[Supplied records]:
--- START ---

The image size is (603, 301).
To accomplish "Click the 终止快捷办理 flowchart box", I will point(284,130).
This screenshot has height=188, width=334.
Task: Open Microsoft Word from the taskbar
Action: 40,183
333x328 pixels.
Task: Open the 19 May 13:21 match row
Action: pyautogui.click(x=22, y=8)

--- END ---

[Exercise]: The records are to be repeated in full, exactly as they stand.

[Exercise response]:
The image size is (603, 301).
To accomplish "Click the 终止快捷办理 flowchart box", I will point(284,130).
This screenshot has height=188, width=334.
Task: Open Microsoft Word from the taskbar
Action: 40,183
333x328 pixels.
Task: Open the 19 May 13:21 match row
Action: pyautogui.click(x=22, y=8)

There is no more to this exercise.